Problem requirements: Return the listing beneath precisely, with every line intact.

Source data:
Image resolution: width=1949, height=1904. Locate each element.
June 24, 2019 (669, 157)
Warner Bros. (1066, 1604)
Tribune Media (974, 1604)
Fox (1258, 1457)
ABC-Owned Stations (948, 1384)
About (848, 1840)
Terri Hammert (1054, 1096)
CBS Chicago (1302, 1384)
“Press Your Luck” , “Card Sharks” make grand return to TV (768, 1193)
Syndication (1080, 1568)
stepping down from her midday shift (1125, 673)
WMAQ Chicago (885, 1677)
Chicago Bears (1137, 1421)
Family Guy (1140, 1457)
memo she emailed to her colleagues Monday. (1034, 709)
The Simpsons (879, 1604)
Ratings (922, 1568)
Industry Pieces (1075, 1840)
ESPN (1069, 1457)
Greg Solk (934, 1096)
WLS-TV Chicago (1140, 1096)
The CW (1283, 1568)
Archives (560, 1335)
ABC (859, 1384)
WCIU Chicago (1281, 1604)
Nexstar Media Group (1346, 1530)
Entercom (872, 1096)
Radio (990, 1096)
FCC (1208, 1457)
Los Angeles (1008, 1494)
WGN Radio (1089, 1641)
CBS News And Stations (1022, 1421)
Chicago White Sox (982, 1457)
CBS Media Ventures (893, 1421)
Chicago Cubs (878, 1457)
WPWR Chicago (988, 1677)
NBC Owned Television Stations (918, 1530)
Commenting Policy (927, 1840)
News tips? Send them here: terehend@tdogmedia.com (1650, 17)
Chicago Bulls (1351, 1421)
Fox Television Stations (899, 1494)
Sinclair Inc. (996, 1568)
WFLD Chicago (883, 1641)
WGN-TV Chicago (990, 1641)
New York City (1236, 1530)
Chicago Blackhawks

Output for this task:
Image resolution: width=1949, height=1904. Locate each element.
June 24, 2019 (669, 157)
Warner Bros. (1066, 1604)
Tribune Media (974, 1604)
Fox (1258, 1457)
ABC-Owned Stations (948, 1384)
About (848, 1840)
Terri Hammert (1054, 1096)
CBS Chicago (1302, 1384)
“Press Your Luck” , “Card Sharks” make grand return to TV (768, 1193)
Syndication (1080, 1568)
stepping down from her midday shift (1125, 673)
WMAQ Chicago (885, 1677)
Chicago Bears (1137, 1421)
Family Guy (1140, 1457)
memo she emailed to her colleagues Monday. (1034, 709)
The Simpsons (879, 1604)
Ratings (922, 1568)
Industry Pieces (1075, 1840)
ESPN (1069, 1457)
Greg Solk (934, 1096)
WLS-TV Chicago (1140, 1096)
The CW (1283, 1568)
Archives (560, 1335)
ABC (859, 1384)
WCIU Chicago (1281, 1604)
Nexstar Media Group (1346, 1530)
Entercom (872, 1096)
Radio (990, 1096)
FCC (1208, 1457)
Los Angeles (1008, 1494)
WGN Radio (1089, 1641)
CBS News And Stations (1022, 1421)
Chicago White Sox (982, 1457)
CBS Media Ventures (893, 1421)
Chicago Cubs (878, 1457)
WPWR Chicago (988, 1677)
NBC Owned Television Stations (918, 1530)
Commenting Policy (927, 1840)
News tips? Send them here: terehend@tdogmedia.com (1650, 17)
Chicago Bulls (1351, 1421)
Fox Television Stations (899, 1494)
Sinclair Inc. (996, 1568)
WFLD Chicago (883, 1641)
WGN-TV Chicago (990, 1641)
New York City (1236, 1530)
Chicago Blackhawks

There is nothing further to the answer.